---------- Text block

Host-based backup of VMware vSphere VMs.
Post Reply
tom11011
Expert
Posts: 192
Liked: 9 times
Joined: Dec 01, 2010 8:40 pm
Full Name: Tom
Contact:

Replication Performance

Post by tom11011 »

I would like to attempt to compare our replication performance with others. In my opinion, our performance used to be better in the past but it just seems to take a really long time now and I would like to get some comparisons. I'll try and layout the technical specs below.

Our source and destination servers are Dell PE720, dual six core cpu, 256gigs ram
Vmware vsphere 6.0 Update 2 plus all patches after
Latest Veeam 9.5
Dell PE 3200i SAN at both locations, all drives are 600gig 15K rpm sas
1 gig iscsi (although I'm not sure that matters in this case)
All disk groups are 12 drive disk groups in a raid 10

We are replicating over a 30 Mbps vpn tunnel to a distant site, all 30 Mbps are available, however we rarely use the available bandwidth which I find odd, its more likely to see 15-20 Mbps in use. Source always seems to be our bottleneck according to veeam.

Image
Gostev
Chief Product Officer
Posts: 31815
Liked: 7302 times
Joined: Jan 01, 2006 1:01 am
Location: Baar, Switzerland
Contact:

Re: Replication Performance

Post by Gostev »

The issue here is the performance of fetching data from the source SAN... according to your screenshot, something is seriously wrong with the fabric or the SAN itself.
tom11011
Expert
Posts: 192
Liked: 9 times
Joined: Dec 01, 2010 8:40 pm
Full Name: Tom
Contact:

Re: Replication Performance

Post by tom11011 »

What do you judge that upon?
Gostev
Chief Product Officer
Posts: 31815
Liked: 7302 times
Joined: Jan 01, 2006 1:01 am
Location: Baar, Switzerland
Contact:

Re: Replication Performance

Post by Gostev »

--------------------
---------- Extracted material

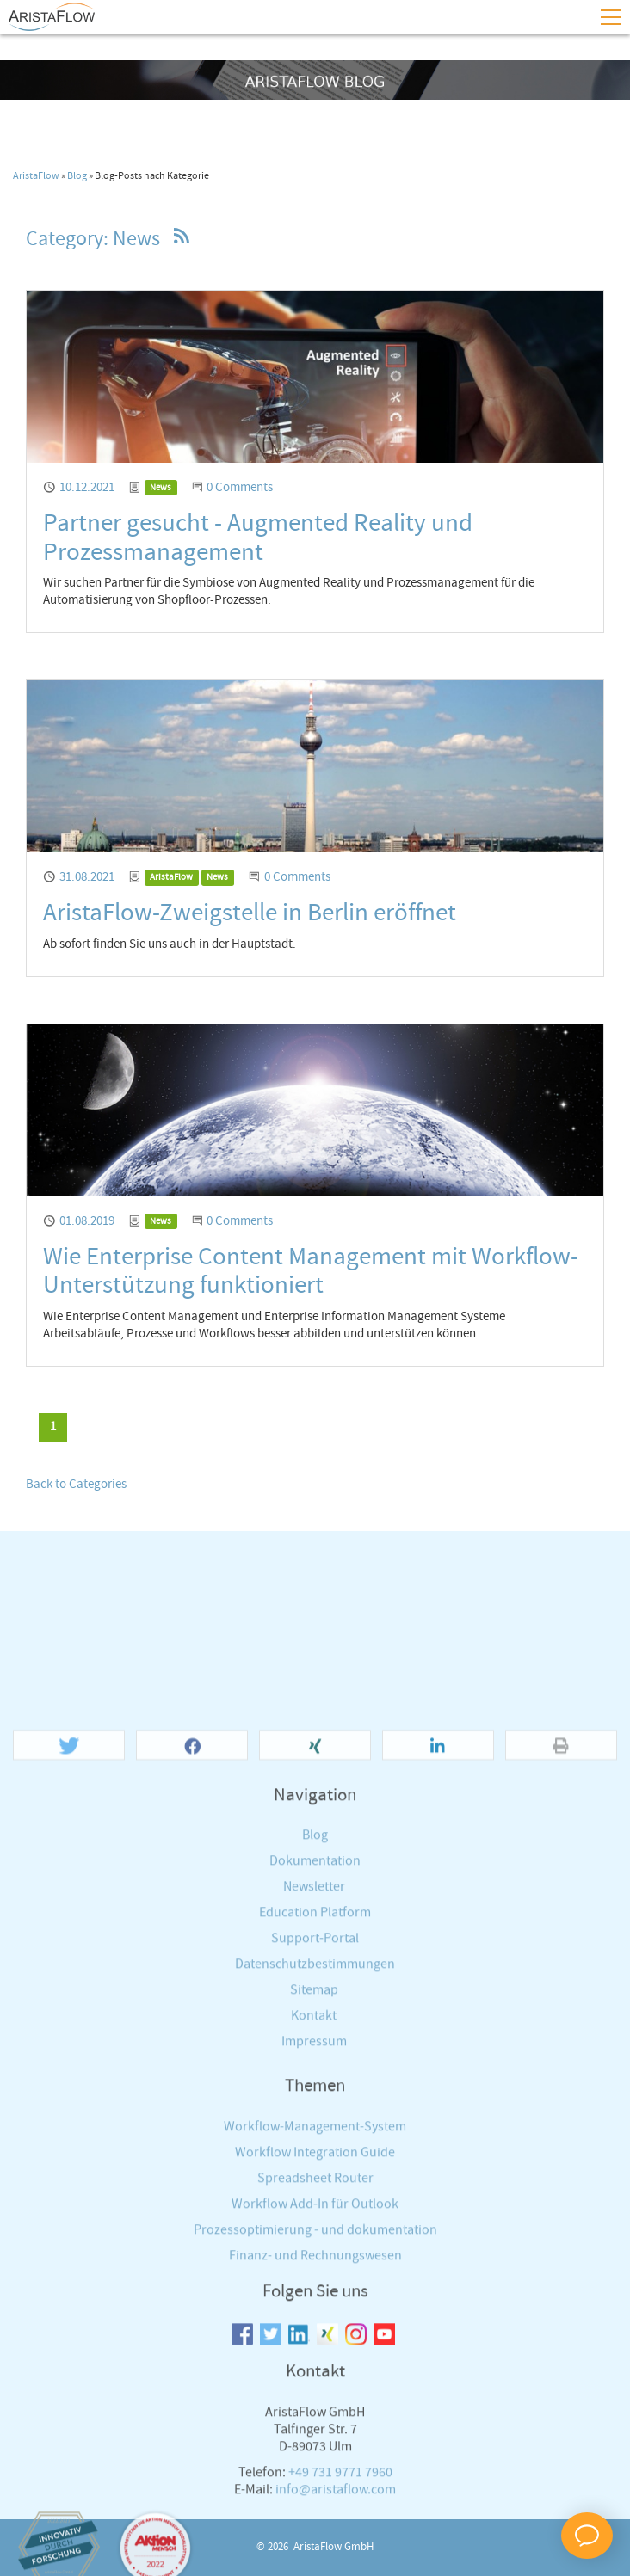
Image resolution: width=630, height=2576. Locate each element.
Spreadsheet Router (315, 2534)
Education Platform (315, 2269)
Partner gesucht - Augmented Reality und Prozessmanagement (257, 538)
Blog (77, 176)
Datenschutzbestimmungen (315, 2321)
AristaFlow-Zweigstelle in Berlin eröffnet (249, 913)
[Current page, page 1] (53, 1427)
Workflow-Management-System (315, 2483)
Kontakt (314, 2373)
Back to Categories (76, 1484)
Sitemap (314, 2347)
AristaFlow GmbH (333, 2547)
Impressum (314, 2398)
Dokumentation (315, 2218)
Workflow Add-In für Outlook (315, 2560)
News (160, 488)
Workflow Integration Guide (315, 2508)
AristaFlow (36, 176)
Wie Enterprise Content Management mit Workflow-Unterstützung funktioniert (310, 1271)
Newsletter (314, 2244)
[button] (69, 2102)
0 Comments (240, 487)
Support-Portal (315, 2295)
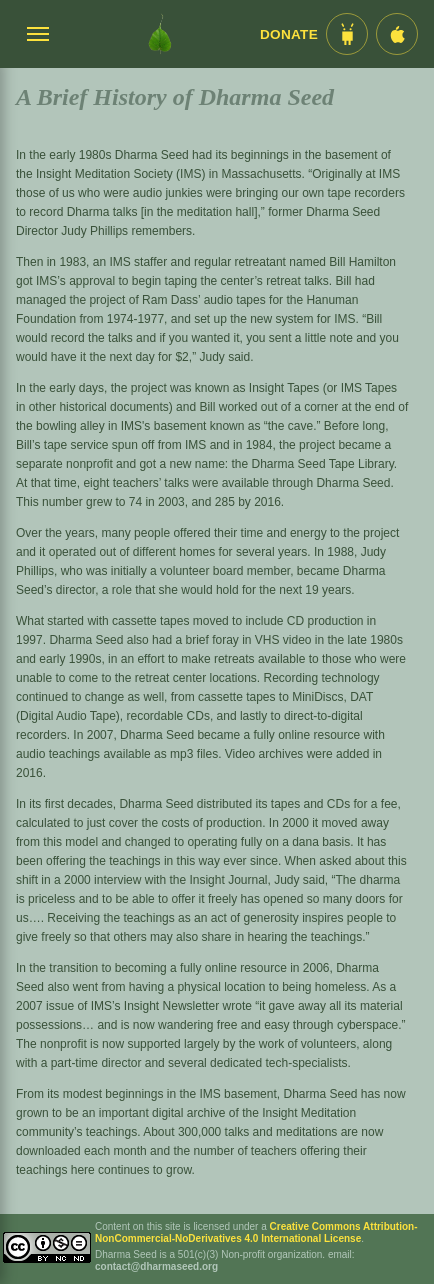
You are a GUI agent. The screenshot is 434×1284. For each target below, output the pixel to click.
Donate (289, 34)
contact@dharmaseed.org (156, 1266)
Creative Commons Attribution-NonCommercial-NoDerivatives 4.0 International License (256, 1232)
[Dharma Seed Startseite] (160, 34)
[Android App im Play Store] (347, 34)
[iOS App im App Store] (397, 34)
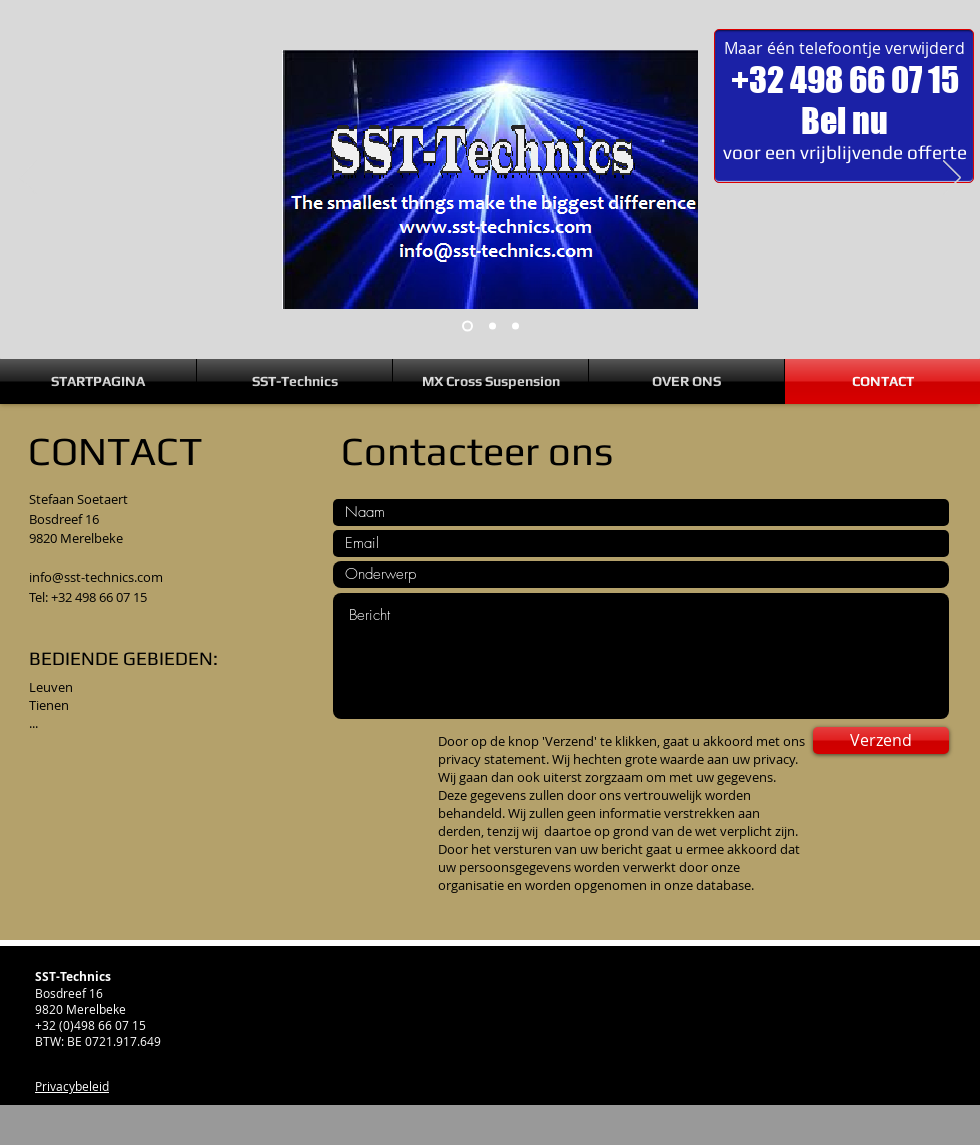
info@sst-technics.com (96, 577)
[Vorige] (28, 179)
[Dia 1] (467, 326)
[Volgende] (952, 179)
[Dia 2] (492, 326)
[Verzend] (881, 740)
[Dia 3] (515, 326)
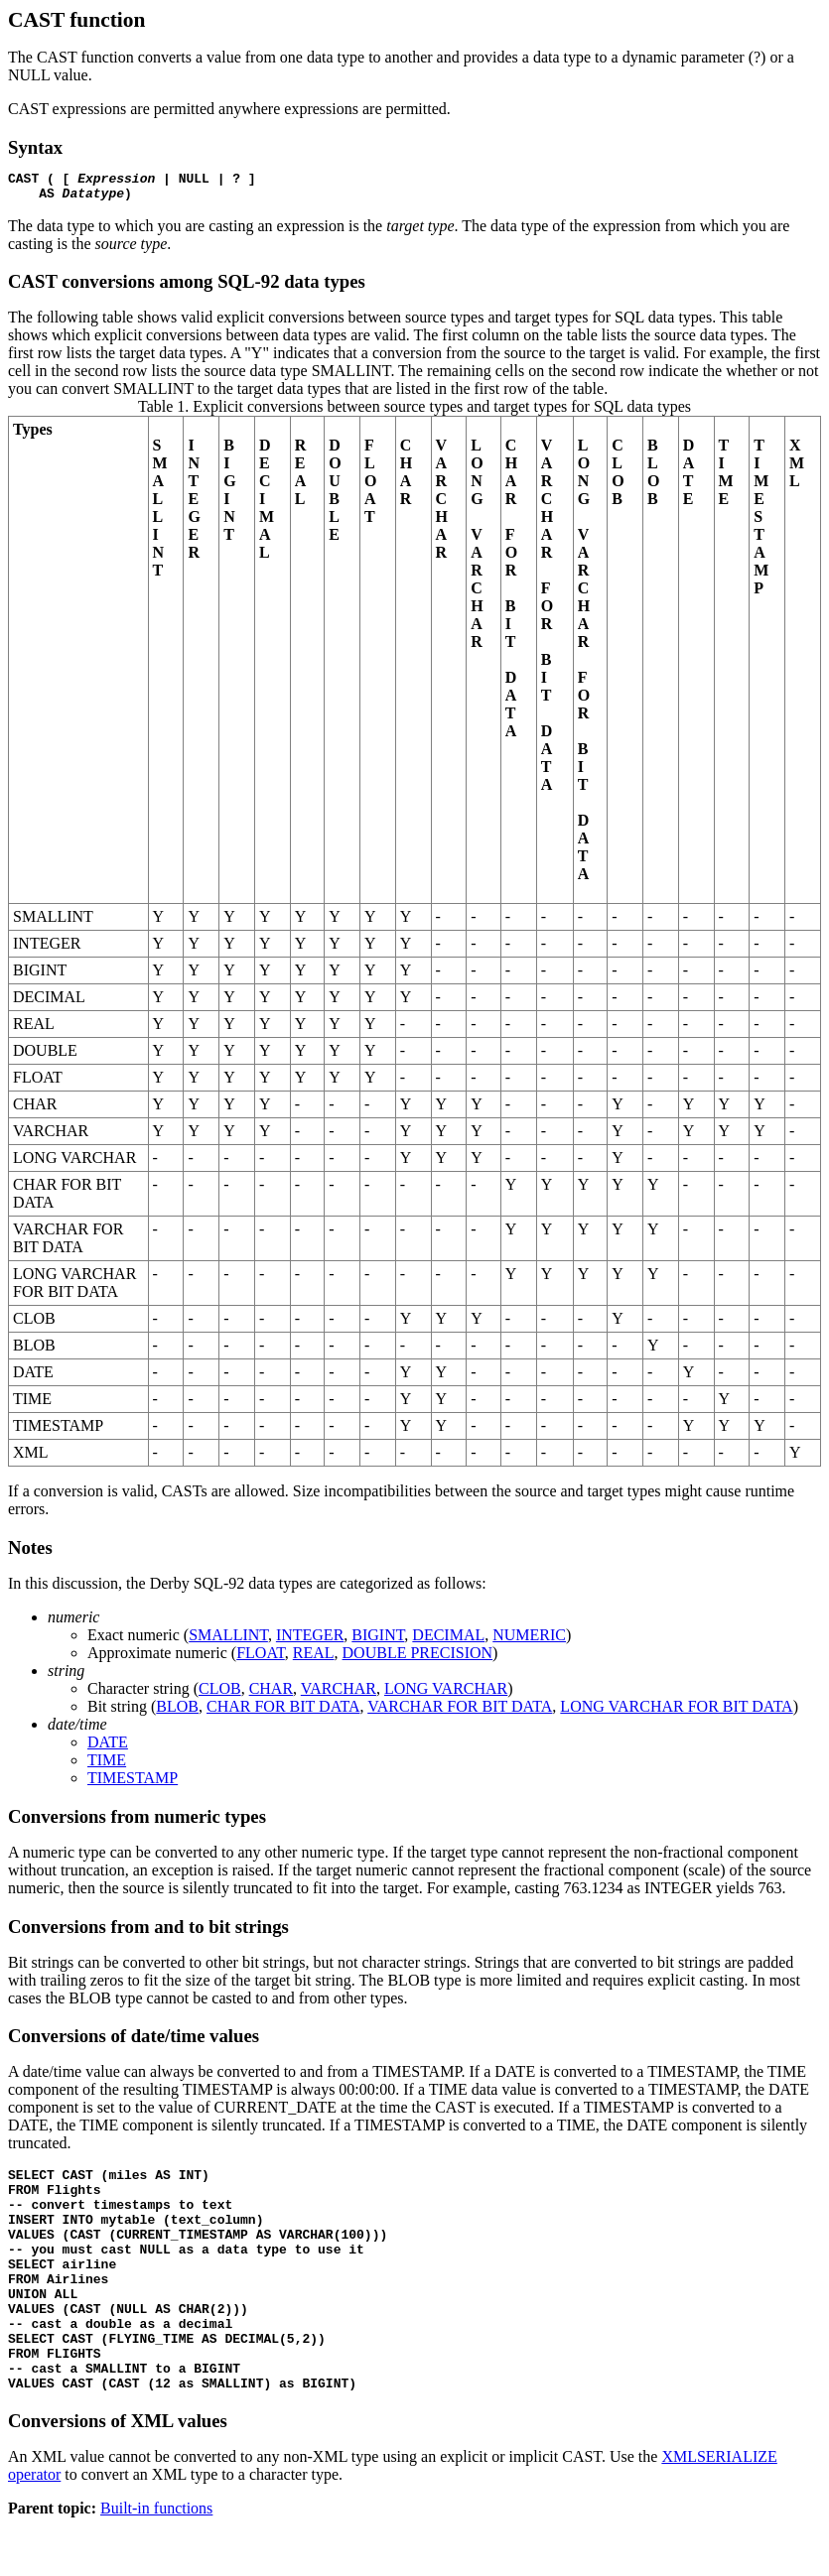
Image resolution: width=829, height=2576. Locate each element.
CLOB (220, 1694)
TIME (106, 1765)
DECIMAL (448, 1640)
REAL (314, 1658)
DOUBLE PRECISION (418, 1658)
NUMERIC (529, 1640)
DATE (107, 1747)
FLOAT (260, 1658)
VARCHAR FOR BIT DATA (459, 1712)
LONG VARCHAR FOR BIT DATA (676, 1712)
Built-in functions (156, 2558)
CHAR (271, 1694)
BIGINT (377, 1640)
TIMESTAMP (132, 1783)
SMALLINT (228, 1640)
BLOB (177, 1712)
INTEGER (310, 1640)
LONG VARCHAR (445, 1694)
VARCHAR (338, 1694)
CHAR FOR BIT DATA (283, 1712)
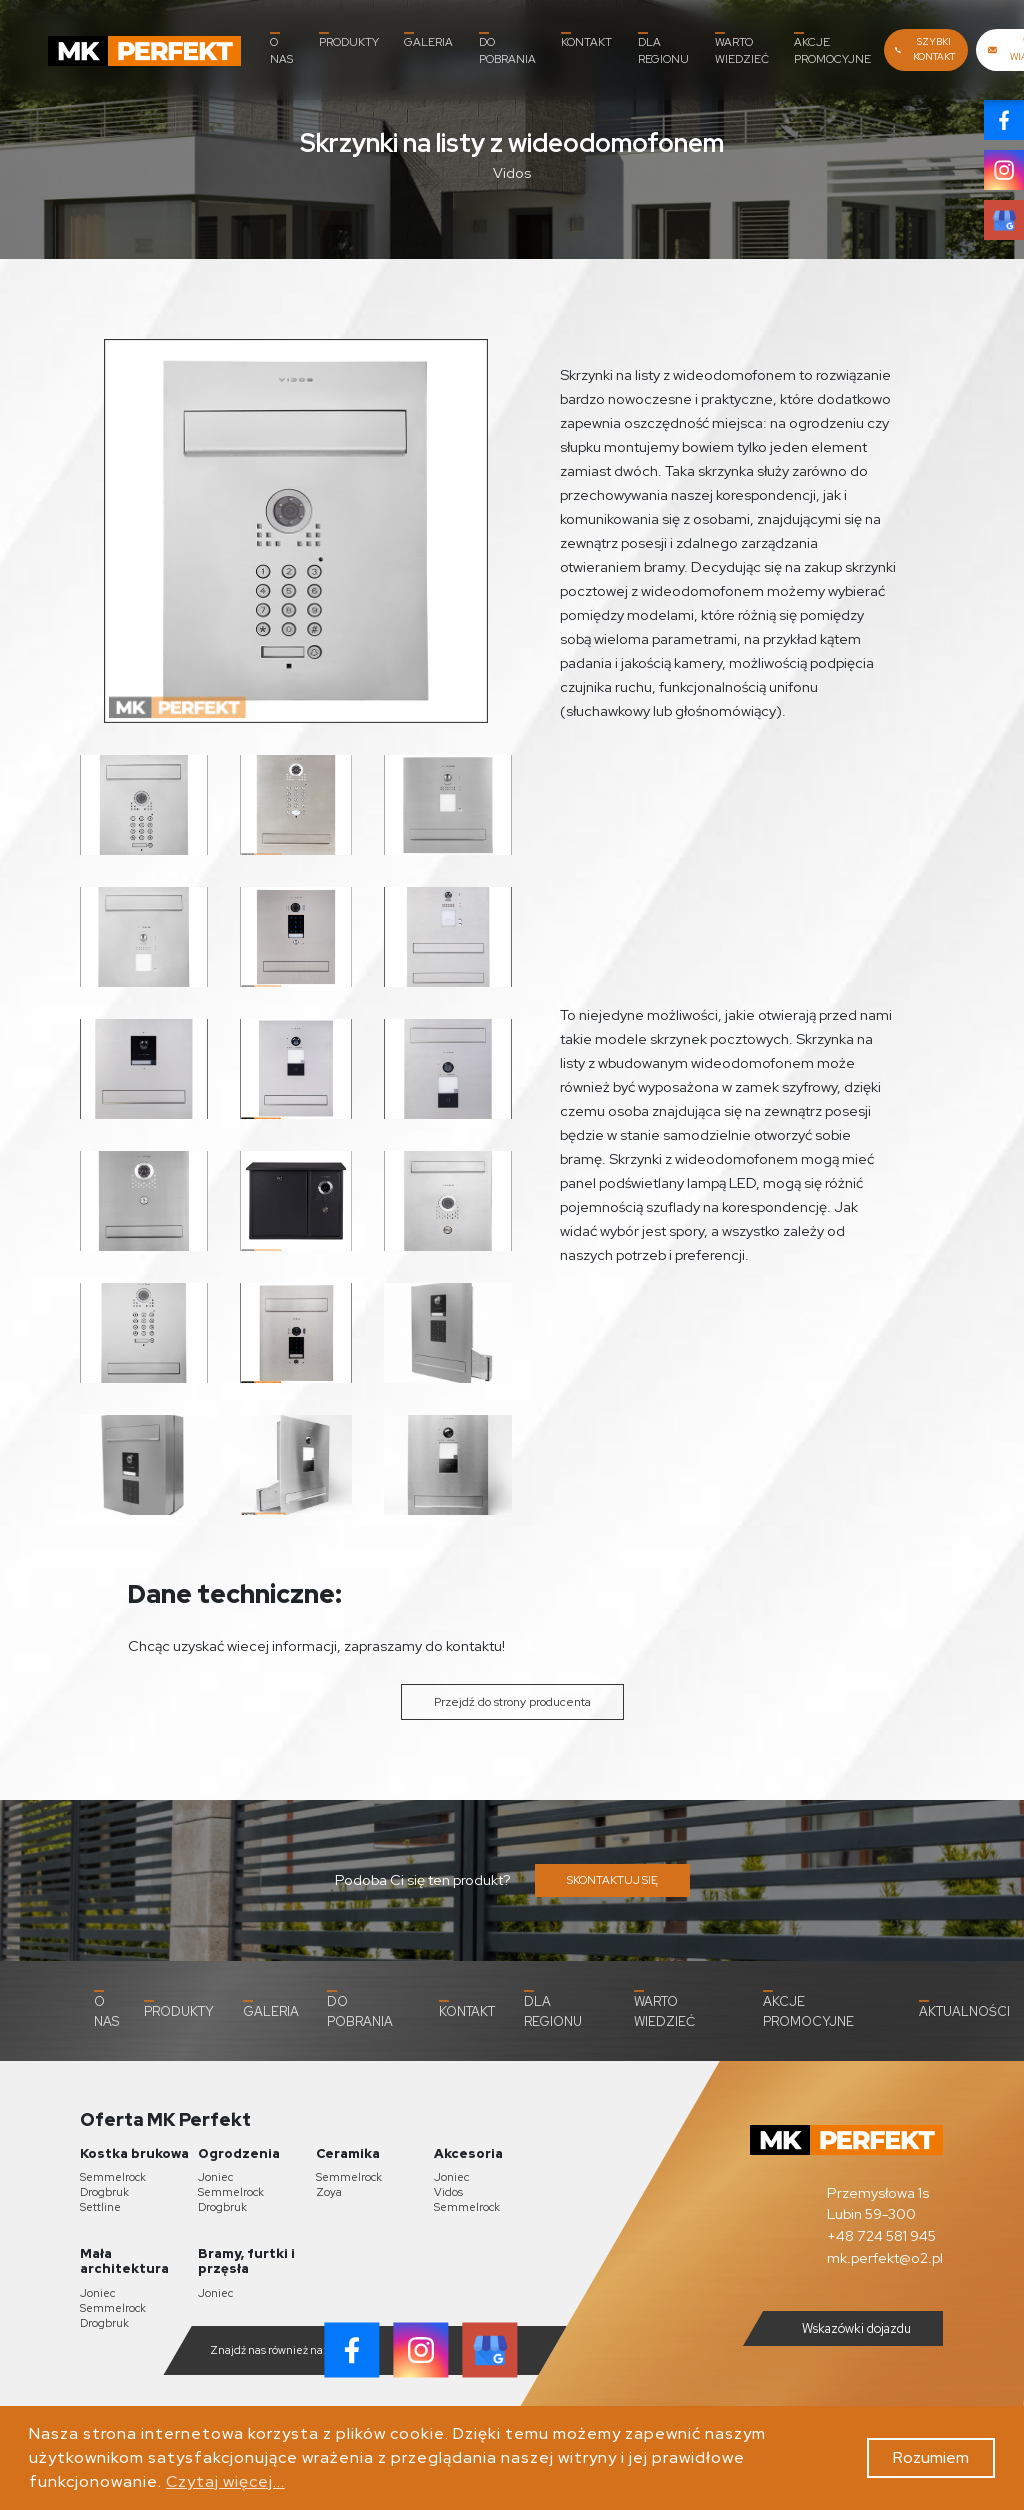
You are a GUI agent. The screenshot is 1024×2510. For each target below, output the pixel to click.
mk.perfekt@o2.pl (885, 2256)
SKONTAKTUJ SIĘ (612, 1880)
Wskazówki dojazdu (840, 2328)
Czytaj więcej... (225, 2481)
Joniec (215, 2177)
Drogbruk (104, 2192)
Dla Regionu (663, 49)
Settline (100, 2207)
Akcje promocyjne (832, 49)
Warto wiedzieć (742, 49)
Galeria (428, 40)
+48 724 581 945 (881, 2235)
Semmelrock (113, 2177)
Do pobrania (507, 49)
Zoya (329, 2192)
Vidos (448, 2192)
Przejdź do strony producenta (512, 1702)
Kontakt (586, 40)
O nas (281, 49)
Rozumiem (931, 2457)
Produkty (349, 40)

--------------------

- _Exercise set_:
**1.** Please set down the passage of the replication performance thread starting with "The issue here" and going on through "judge that upon?".
**2.** In the replication performance thread, which component does Veeam keep reporting as the bottleneck?

- _Complete answers_:
**1.**
The issue here is the performance of fetching data from the source SAN... according to your screenshot, something is seriously wrong with the fabric or the SAN itself.
tom11011
Expert
Posts: 192
Liked: 9 times
Joined: Dec 01, 2010 8:40 pm
Full Name: Tom
Contact:

Re: Replication Performance

Post by tom11011 »

What do you judge that upon?

**2.** The source.